Using pandas examples, convert the analysis to pyspark. This is useful if you discover your data grows too large for your tooling.

The purpose of this notebook is to familiarise yourself you the pyspark API. You are welcome to use the R version of this if you wish. As long as you are able to obtain the correct results. We will be using python in this notebook as it is quite widely used through data science and the community is very large.
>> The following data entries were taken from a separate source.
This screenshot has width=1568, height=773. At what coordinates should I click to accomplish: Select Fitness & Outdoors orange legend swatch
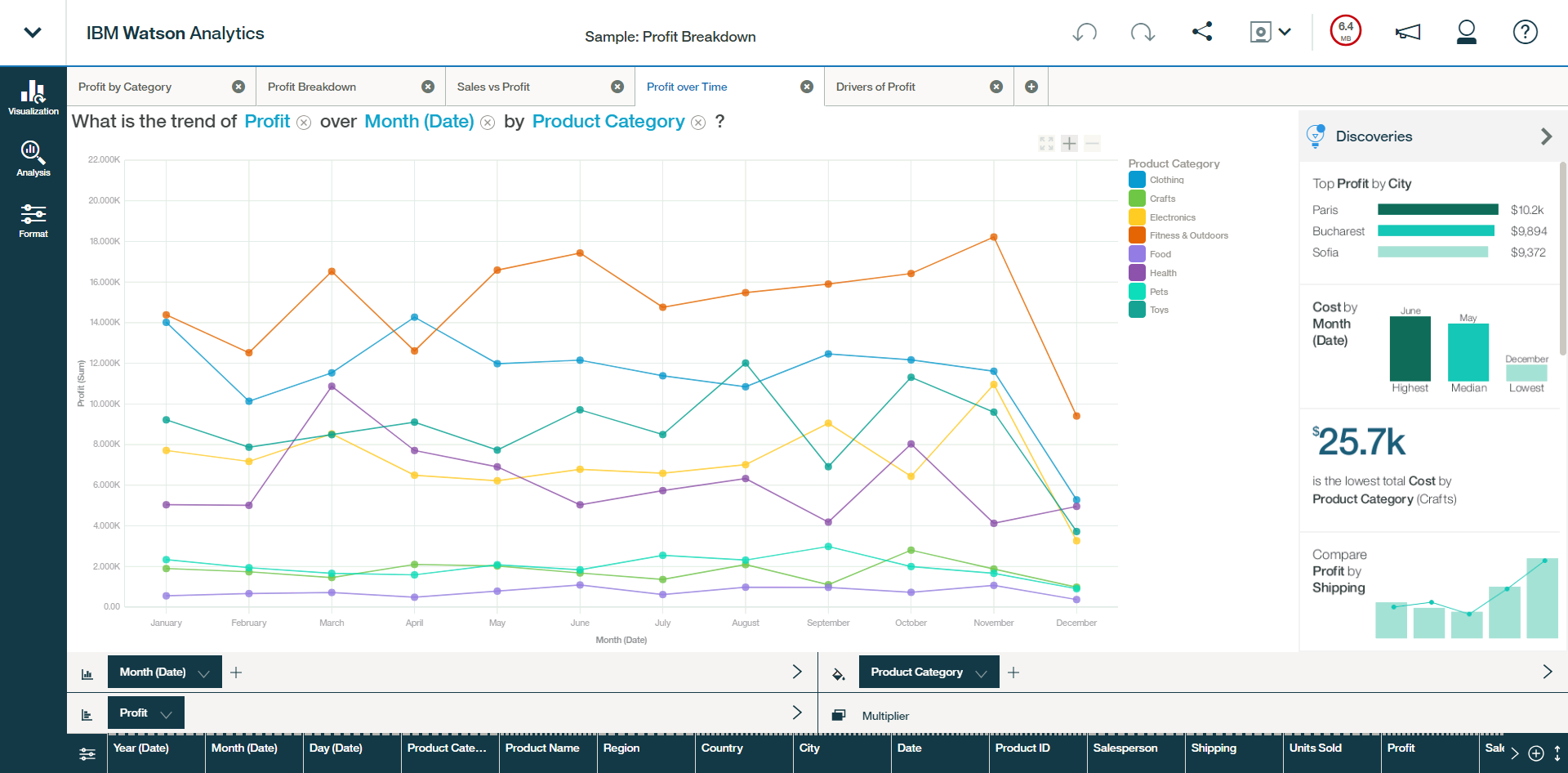[x=1137, y=235]
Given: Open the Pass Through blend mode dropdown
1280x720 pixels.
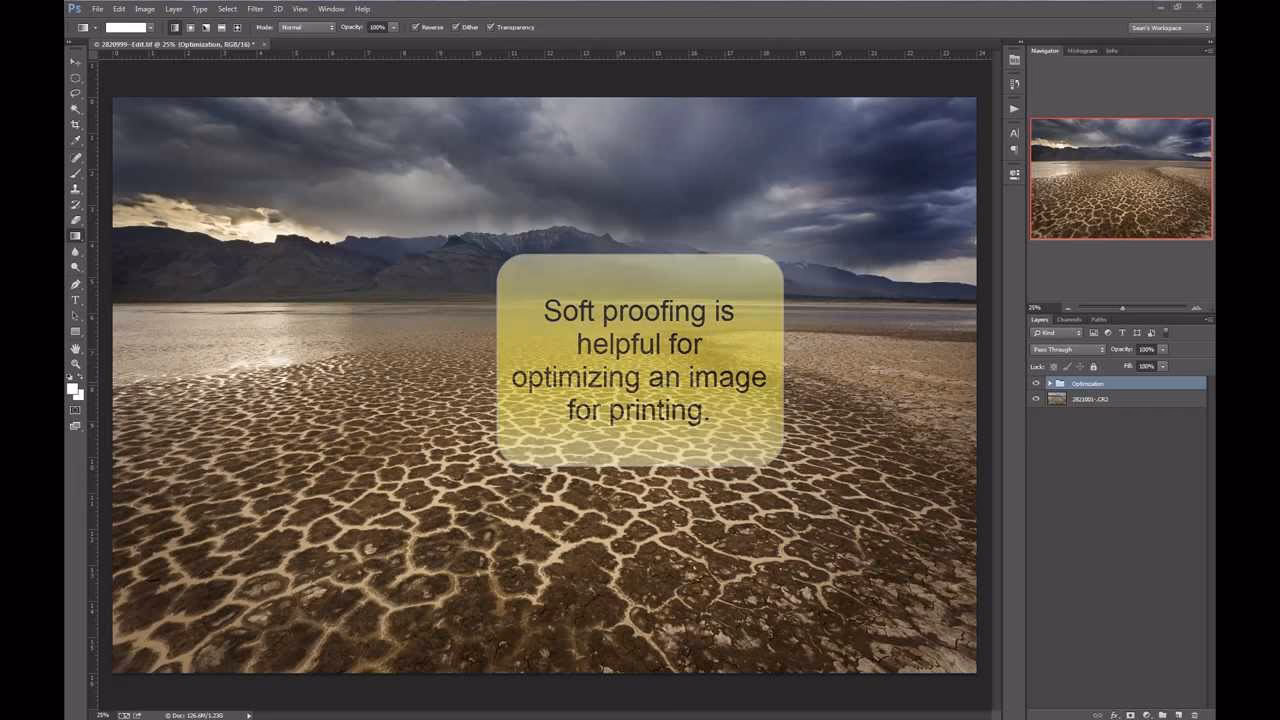Looking at the screenshot, I should (1068, 349).
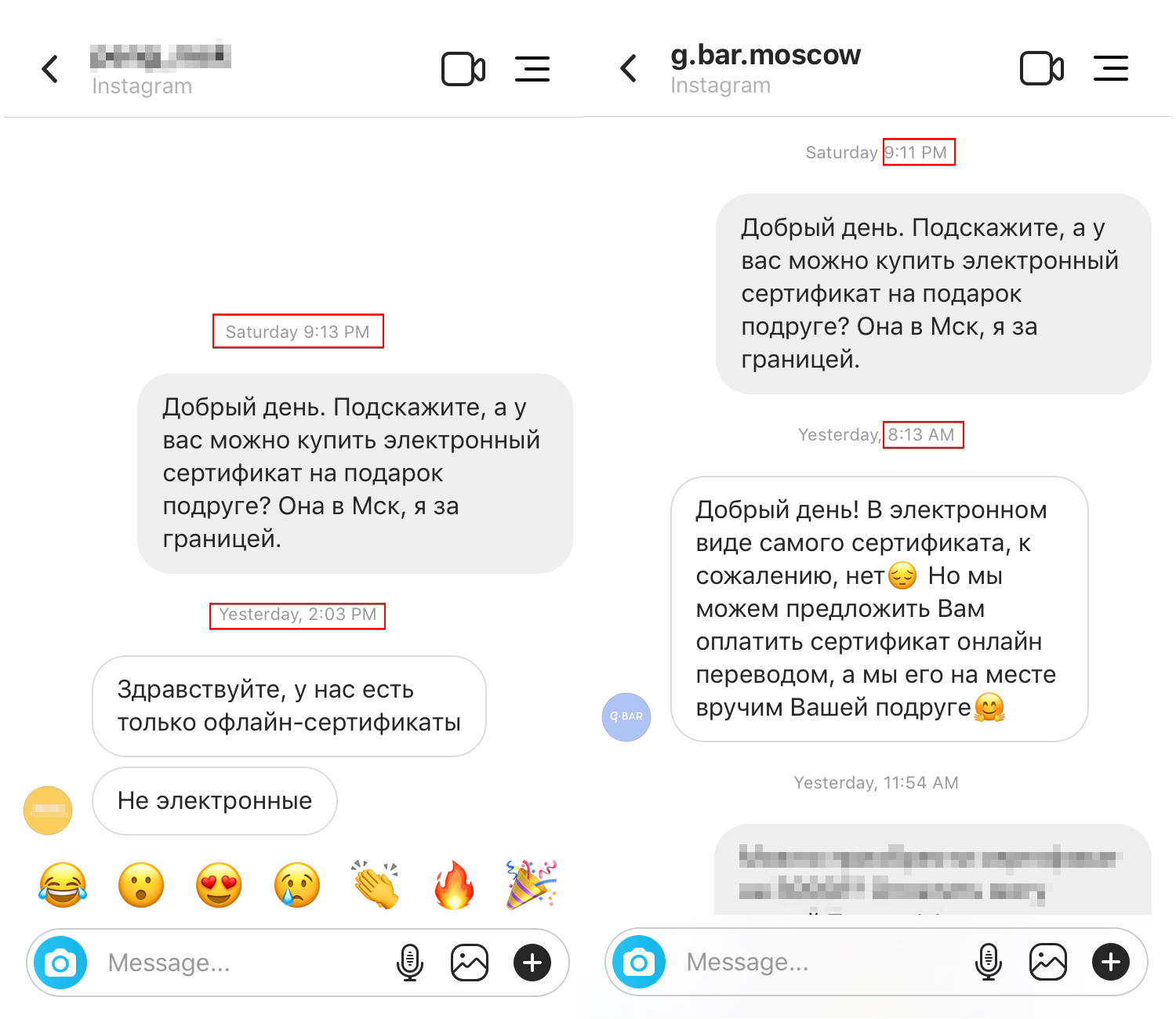The height and width of the screenshot is (1019, 1176).
Task: Tap plus button in g.bar.moscow chat
Action: click(x=1111, y=962)
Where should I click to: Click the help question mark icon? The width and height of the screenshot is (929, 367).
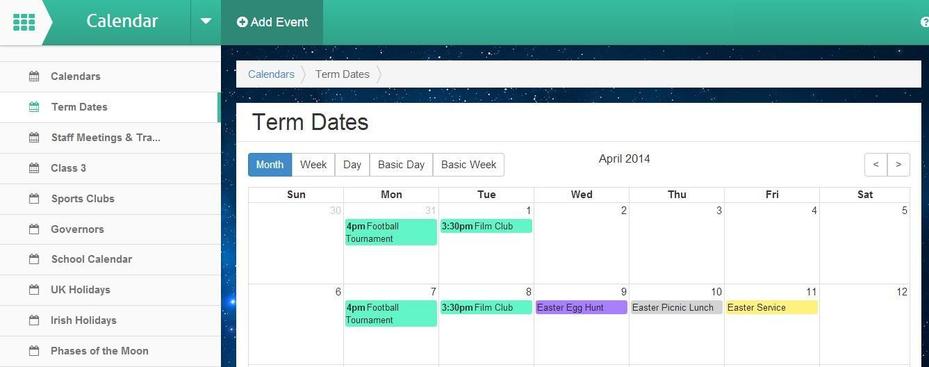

#### Firstly, let's get our spark session

In [None]:
import findspark
findspark.init()

from pyspark.sql import SparkSession
import pandas as pd 
spark = SparkSession.builder.appName('panda-and-spark').getOrCreate()

In [None]:
# save to the filesystem to prevent another load
! curl -o rows.csv https://data.cityofnewyork.us/api/views/h9gi-nx95/rows.csv

In [None]:
import pandas as pd
nyc_df = pd.read_csv('rows.csv')

In [None]:
# number or rows

print(len(nyc_df))

# this is quite large so we will work with a sample while we experiment in pandas as least.

We'll take a random sample at 20% of the original data

In [None]:
nyc_small = nyc_df.sample(frac=0.2, replace=False, random_state=1)

In [None]:
# we are also going to limit the columns to those we are going to work with

nyc_small = nyc_small[['CRASH DATE', 'CONTRIBUTING FACTOR VEHICLE 1', 
                       'BOROUGH', 'VEHICLE TYPE CODE 1', 
                       'NUMBER OF PERSONS INJURED']]

In [None]:
nyc_small.head(2)

Now, let's create the pyspark dataframe. Now we two frames with the same content
  * nyc_small: pandas
  * sdf_small: pyspark

In [None]:
from pyspark.sql import SQLContext


# there are nan's in the frame with strings, and spark can't 'infer the schema', so we have to help it out 
# by replacing them with empty strings and forcing the column to be a string

sdf_small = SQLContext(spark).createDataFrame(nyc_small.fillna('').astype('str'))


# Lets check the schema quickly

print(sdf_small.schema)

# Questions

Answer the following questions by porting the pandas code to the Spark API



# Question 1


> On what day do most crashes occcur?

In [None]:
# Pandas
nyc_small.groupby('CRASH DATE')['CRASH DATE'].count().sort_values(ascending=False).head(5)

In [None]:
### Spark?

sdf_small.groupBy('CRASH DATE').count().orderBy('count', ascending=False).show(5)

# Question 2

> _Where do most crashes occur?_

In [None]:
nyc_small.groupby('BOROUGH')['BOROUGH'].count().sort_values(ascending=False).head(5)

In [None]:
## Spark?

sdf_small.groupBy('BOROUGH').count().orderBy('count', ascending=False).show(5)

 # Question 3
 
 > What is the most common cause of accident in 'QUEENS'

In [None]:
nyc_small[(nyc_small.BOROUGH == 'QUEENS')]['CONTRIBUTING FACTOR VEHICLE 1'].value_counts()

# you can also use a group by (to avoid the pandas value_counts function)

nyc_small[(nyc_small.BOROUGH == 'QUEENS')].groupby(
    'CONTRIBUTING FACTOR VEHICLE 1'
)['CONTRIBUTING FACTOR VEHICLE 1'].count().sort_values(ascending=False).head(5)

In [None]:
## Spark?

df = sdf_small.filter(sdf_small.BOROUGH  == "QUEENS").groupBy('CONTRIBUTING FACTOR VEHICLE 1')\
.agg(f.count(f.lit(1)).alias('total_freq'))\
.orderBy('total_freq', ascending=False)

df.show(10)


# Question 4

> _What is the average number or injuries for specific cars driving in specific suburbs_


In [None]:
nyc_small.groupby(['VEHICLE TYPE CODE 1', 'BOROUGH'])['NUMBER OF PERSONS INJURED'].mean().sort_values(ascending=False).head(3)

In [None]:
## Spark?

df = sdf_small.groupBy('VEHICLE TYPE CODE 1', 'BOROUGH')\
.agg(f.avg('NUMBER OF PERSONS INJURED').alias('avg_injuries'))\
.orderBy('avg_injuries', ascending=False)

df.show(3)